• **DATA TO USE**
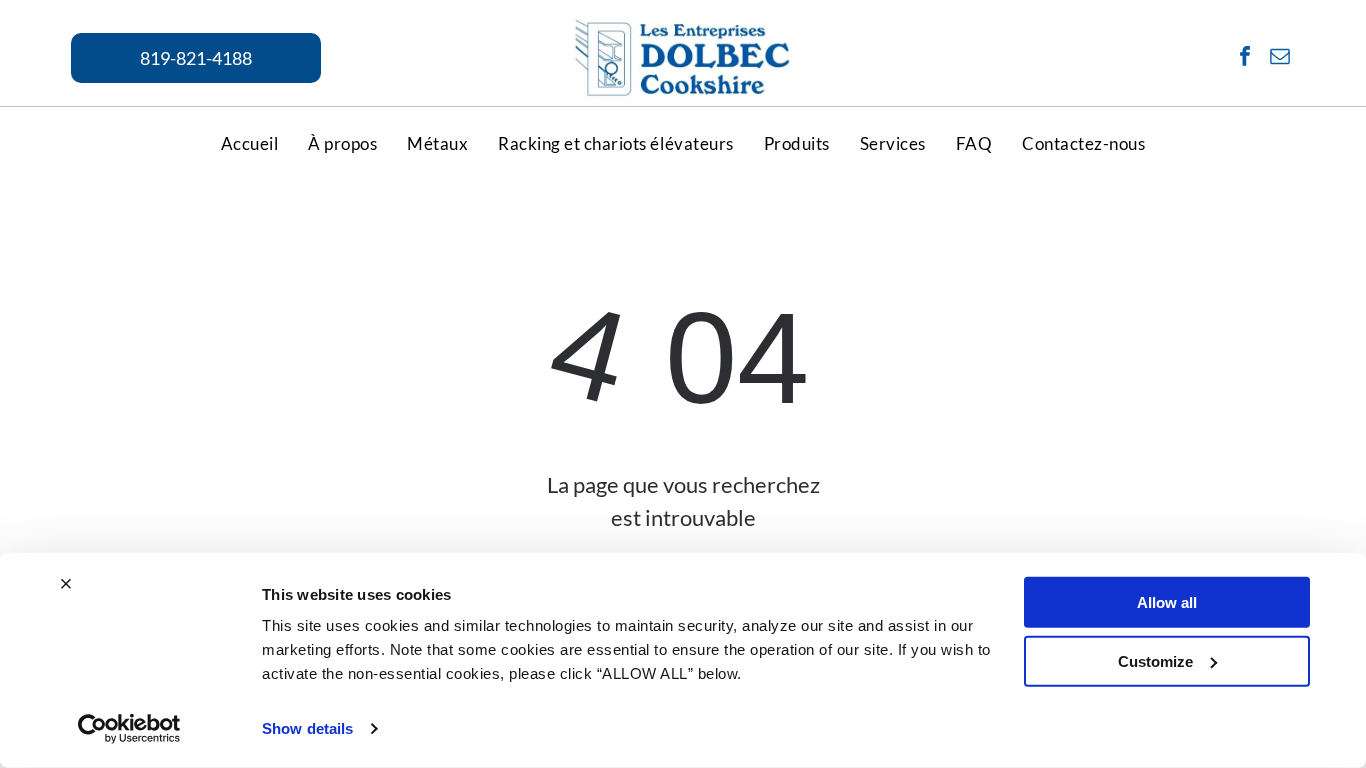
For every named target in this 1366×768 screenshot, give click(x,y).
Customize (1155, 660)
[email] (1280, 58)
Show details (307, 728)
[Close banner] (66, 584)
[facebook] (1245, 58)
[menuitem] (250, 143)
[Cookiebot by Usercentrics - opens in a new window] (129, 729)
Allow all (1167, 602)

• **PROBLEM TO WORK ON**
Give back, unchanged, the line that holds "[Close banner] (66, 584)" along with all lines after it through the last line above.

• **SOLUTION**
[Close banner] (66, 584)
[facebook] (1245, 58)
[menuitem] (250, 143)
[Cookiebot by Usercentrics - opens in a new window] (129, 729)
Allow all (1167, 602)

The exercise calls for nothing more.